What the exercise asks: Reproduce the following material line for line, without changing anything.

Start

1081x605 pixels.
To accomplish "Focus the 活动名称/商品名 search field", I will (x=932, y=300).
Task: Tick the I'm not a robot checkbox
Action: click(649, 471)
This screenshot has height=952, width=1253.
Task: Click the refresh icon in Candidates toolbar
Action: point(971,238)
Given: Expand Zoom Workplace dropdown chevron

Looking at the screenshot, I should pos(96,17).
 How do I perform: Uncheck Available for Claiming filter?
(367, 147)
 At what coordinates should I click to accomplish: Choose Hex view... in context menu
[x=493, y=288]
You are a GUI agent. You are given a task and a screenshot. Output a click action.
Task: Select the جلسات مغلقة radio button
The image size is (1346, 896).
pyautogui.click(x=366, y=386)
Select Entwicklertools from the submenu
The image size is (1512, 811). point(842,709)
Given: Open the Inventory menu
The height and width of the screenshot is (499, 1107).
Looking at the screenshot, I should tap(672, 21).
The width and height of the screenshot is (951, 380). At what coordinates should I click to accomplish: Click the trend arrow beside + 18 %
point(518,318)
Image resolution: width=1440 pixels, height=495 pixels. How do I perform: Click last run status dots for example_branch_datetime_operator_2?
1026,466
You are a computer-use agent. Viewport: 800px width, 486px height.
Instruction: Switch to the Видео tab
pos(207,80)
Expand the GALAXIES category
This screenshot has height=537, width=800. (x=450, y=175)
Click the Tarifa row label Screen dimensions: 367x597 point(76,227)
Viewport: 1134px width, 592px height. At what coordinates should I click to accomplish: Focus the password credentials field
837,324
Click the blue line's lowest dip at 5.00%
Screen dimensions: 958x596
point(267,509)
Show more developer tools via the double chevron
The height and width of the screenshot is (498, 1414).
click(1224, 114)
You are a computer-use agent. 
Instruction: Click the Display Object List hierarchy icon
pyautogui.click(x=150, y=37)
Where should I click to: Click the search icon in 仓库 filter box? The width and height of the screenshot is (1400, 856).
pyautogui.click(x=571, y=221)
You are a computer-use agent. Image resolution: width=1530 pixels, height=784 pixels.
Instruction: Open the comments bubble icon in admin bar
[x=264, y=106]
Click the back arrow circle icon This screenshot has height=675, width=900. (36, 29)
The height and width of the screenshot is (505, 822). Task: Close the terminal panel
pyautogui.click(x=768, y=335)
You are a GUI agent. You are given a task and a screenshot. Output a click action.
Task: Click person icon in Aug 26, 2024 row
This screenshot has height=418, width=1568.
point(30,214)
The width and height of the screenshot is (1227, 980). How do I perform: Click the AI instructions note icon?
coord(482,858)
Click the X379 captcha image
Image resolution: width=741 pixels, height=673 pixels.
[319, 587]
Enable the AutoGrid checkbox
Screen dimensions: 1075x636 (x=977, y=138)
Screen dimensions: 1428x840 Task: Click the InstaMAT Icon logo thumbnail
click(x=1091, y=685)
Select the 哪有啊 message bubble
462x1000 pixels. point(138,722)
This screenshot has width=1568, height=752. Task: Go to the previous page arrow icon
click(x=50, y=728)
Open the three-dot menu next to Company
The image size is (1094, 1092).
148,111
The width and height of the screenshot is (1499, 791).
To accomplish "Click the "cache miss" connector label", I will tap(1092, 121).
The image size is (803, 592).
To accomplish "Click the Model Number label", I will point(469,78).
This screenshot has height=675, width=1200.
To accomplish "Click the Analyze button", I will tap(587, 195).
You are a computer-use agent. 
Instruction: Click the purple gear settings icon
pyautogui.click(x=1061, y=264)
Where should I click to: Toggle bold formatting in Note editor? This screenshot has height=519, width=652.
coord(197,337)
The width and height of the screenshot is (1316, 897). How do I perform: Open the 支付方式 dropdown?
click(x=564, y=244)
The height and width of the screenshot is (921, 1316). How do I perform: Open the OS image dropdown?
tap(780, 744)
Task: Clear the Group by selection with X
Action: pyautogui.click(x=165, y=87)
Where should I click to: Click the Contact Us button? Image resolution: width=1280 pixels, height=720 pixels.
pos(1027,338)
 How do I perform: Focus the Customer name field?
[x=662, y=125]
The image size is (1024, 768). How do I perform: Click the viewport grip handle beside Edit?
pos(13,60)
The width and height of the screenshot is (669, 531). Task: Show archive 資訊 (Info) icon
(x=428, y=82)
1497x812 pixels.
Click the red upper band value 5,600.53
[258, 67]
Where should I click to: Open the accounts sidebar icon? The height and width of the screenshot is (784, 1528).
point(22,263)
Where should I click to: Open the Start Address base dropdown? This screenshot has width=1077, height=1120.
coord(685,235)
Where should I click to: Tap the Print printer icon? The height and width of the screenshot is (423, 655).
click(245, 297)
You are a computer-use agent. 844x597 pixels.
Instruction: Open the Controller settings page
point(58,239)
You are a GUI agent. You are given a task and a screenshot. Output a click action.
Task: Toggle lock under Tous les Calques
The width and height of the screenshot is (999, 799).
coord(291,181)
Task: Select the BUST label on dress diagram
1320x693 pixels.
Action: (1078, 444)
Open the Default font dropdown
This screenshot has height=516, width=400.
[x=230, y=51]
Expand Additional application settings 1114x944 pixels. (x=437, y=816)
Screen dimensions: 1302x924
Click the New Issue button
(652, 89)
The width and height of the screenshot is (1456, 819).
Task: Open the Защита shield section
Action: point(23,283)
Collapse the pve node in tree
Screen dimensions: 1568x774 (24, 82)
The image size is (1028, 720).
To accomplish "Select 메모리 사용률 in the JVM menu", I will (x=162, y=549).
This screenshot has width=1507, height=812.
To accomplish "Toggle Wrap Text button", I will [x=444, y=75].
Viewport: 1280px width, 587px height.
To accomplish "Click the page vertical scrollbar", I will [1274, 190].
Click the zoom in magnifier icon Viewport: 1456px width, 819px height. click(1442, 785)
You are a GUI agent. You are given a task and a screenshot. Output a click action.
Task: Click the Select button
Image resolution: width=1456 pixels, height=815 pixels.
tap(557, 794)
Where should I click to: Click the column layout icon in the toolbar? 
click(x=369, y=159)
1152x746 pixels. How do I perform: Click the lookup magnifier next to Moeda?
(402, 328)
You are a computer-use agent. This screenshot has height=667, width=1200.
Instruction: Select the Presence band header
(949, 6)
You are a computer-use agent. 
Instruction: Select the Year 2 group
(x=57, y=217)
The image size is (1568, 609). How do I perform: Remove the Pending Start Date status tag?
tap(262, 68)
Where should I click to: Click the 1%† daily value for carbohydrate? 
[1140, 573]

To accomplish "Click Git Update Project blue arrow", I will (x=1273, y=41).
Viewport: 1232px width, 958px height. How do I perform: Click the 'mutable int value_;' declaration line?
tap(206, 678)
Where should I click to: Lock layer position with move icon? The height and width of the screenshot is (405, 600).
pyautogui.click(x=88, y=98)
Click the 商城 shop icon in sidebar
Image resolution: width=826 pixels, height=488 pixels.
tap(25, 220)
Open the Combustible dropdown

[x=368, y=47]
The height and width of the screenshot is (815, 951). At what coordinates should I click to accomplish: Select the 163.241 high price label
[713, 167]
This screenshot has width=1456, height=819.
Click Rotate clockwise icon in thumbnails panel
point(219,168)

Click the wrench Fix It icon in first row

End

Full output:
1081x605 pixels.
To accomplish "Focus the 活动名称/商品名 search field", I will (x=932, y=300).
Task: Tick the I'm not a robot checkbox
Action: click(649, 471)
This screenshot has height=952, width=1253.
Task: Click the refresh icon in Candidates toolbar
Action: point(971,238)
Given: Expand Zoom Workplace dropdown chevron

Looking at the screenshot, I should pos(96,17).
 How do I perform: Uncheck Available for Claiming filter?
(367, 147)
 At what coordinates should I click to accomplish: Choose Hex view... in context menu
[x=493, y=288]
You are a GUI agent. You are given a task and a screenshot. Output a click action.
Task: Select the جلسات مغلقة radio button
The image size is (1346, 896).
pyautogui.click(x=366, y=386)
Select Entwicklertools from the submenu
The image size is (1512, 811). point(842,709)
Given: Open the Inventory menu
The height and width of the screenshot is (499, 1107).
Looking at the screenshot, I should tap(672, 21).
The width and height of the screenshot is (951, 380). At what coordinates should I click to accomplish: Click the trend arrow beside + 18 %
point(518,318)
Image resolution: width=1440 pixels, height=495 pixels. How do I perform: Click last run status dots for example_branch_datetime_operator_2?
1026,466
You are a computer-use agent. Viewport: 800px width, 486px height.
Instruction: Switch to the Видео tab
pos(207,80)
Expand the GALAXIES category
This screenshot has height=537, width=800. (x=450, y=175)
Click the Tarifa row label Screen dimensions: 367x597 point(76,227)
Viewport: 1134px width, 592px height. At what coordinates should I click to accomplish: Focus the password credentials field
837,324
Click the blue line's lowest dip at 5.00%
Screen dimensions: 958x596
point(267,509)
Show more developer tools via the double chevron
The height and width of the screenshot is (498, 1414).
click(1224, 114)
You are a computer-use agent. 
Instruction: Click the Display Object List hierarchy icon
pyautogui.click(x=150, y=37)
Where should I click to: Click the search icon in 仓库 filter box? The width and height of the screenshot is (1400, 856).
pyautogui.click(x=571, y=221)
You are a computer-use agent. Image resolution: width=1530 pixels, height=784 pixels.
Instruction: Open the comments bubble icon in admin bar
[x=264, y=106]
Click the back arrow circle icon This screenshot has height=675, width=900. (36, 29)
The height and width of the screenshot is (505, 822). Task: Close the terminal panel
pyautogui.click(x=768, y=335)
You are a GUI agent. You are given a task and a screenshot. Output a click action.
Task: Click person icon in Aug 26, 2024 row
This screenshot has height=418, width=1568.
point(30,214)
The width and height of the screenshot is (1227, 980). How do I perform: Click the AI instructions note icon?
coord(482,858)
Click the X379 captcha image
Image resolution: width=741 pixels, height=673 pixels.
[319, 587]
Enable the AutoGrid checkbox
Screen dimensions: 1075x636 (x=977, y=138)
Screen dimensions: 1428x840 Task: Click the InstaMAT Icon logo thumbnail
click(x=1091, y=685)
Select the 哪有啊 message bubble
462x1000 pixels. point(138,722)
This screenshot has width=1568, height=752. Task: Go to the previous page arrow icon
click(x=50, y=728)
Open the three-dot menu next to Company
The image size is (1094, 1092).
148,111
The width and height of the screenshot is (1499, 791).
To accomplish "Click the "cache miss" connector label", I will tap(1092, 121).
The image size is (803, 592).
To accomplish "Click the Model Number label", I will point(469,78).
This screenshot has height=675, width=1200.
To accomplish "Click the Analyze button", I will tap(587, 195).
You are a computer-use agent. 
Instruction: Click the purple gear settings icon
pyautogui.click(x=1061, y=264)
Where should I click to: Toggle bold formatting in Note editor? This screenshot has height=519, width=652.
coord(197,337)
The width and height of the screenshot is (1316, 897). How do I perform: Open the 支付方式 dropdown?
click(x=564, y=244)
The height and width of the screenshot is (921, 1316). How do I perform: Open the OS image dropdown?
tap(780, 744)
Task: Clear the Group by selection with X
Action: pyautogui.click(x=165, y=87)
Where should I click to: Click the Contact Us button? Image resolution: width=1280 pixels, height=720 pixels.
pos(1027,338)
 How do I perform: Focus the Customer name field?
[x=662, y=125]
The image size is (1024, 768). How do I perform: Click the viewport grip handle beside Edit?
pos(13,60)
The width and height of the screenshot is (669, 531). Task: Show archive 資訊 (Info) icon
(x=428, y=82)
1497x812 pixels.
Click the red upper band value 5,600.53
[258, 67]
Where should I click to: Open the accounts sidebar icon? The height and width of the screenshot is (784, 1528).
point(22,263)
Where should I click to: Open the Start Address base dropdown? This screenshot has width=1077, height=1120.
coord(685,235)
Where should I click to: Tap the Print printer icon? The height and width of the screenshot is (423, 655).
click(245, 297)
You are a computer-use agent. 844x597 pixels.
Instruction: Open the Controller settings page
point(58,239)
You are a GUI agent. You are given a task and a screenshot. Output a click action.
Task: Toggle lock under Tous les Calques
The width and height of the screenshot is (999, 799).
coord(291,181)
Task: Select the BUST label on dress diagram
1320x693 pixels.
Action: (1078, 444)
Open the Default font dropdown
This screenshot has height=516, width=400.
[x=230, y=51]
Expand Additional application settings 1114x944 pixels. (x=437, y=816)
Screen dimensions: 1302x924
Click the New Issue button
(652, 89)
The width and height of the screenshot is (1456, 819).
Task: Open the Защита shield section
Action: point(23,283)
Collapse the pve node in tree
Screen dimensions: 1568x774 (24, 82)
The image size is (1028, 720).
To accomplish "Select 메모리 사용률 in the JVM menu", I will (x=162, y=549).
This screenshot has width=1507, height=812.
To accomplish "Toggle Wrap Text button", I will [x=444, y=75].
Viewport: 1280px width, 587px height.
To accomplish "Click the page vertical scrollbar", I will [1274, 190].
Click the zoom in magnifier icon Viewport: 1456px width, 819px height. click(1442, 785)
You are a GUI agent. You are given a task and a screenshot. Output a click action.
Task: Click the Select button
Image resolution: width=1456 pixels, height=815 pixels.
tap(557, 794)
Where should I click to: Click the column layout icon in the toolbar? 
click(x=369, y=159)
1152x746 pixels. How do I perform: Click the lookup magnifier next to Moeda?
(402, 328)
You are a computer-use agent. This screenshot has height=667, width=1200.
Instruction: Select the Presence band header
(949, 6)
You are a computer-use agent. 
Instruction: Select the Year 2 group
(x=57, y=217)
The image size is (1568, 609). How do I perform: Remove the Pending Start Date status tag?
tap(262, 68)
Where should I click to: Click the 1%† daily value for carbohydrate? 
[1140, 573]

To accomplish "Click Git Update Project blue arrow", I will (x=1273, y=41).
Viewport: 1232px width, 958px height. How do I perform: Click the 'mutable int value_;' declaration line?
tap(206, 678)
Where should I click to: Lock layer position with move icon? The height and width of the screenshot is (405, 600).
pyautogui.click(x=88, y=98)
Click the 商城 shop icon in sidebar
Image resolution: width=826 pixels, height=488 pixels.
tap(25, 220)
Open the Combustible dropdown

[x=368, y=47]
The height and width of the screenshot is (815, 951). At what coordinates should I click to accomplish: Select the 163.241 high price label
[713, 167]
This screenshot has width=1456, height=819.
Click Rotate clockwise icon in thumbnails panel
point(219,168)

Click the wrench Fix It icon in first row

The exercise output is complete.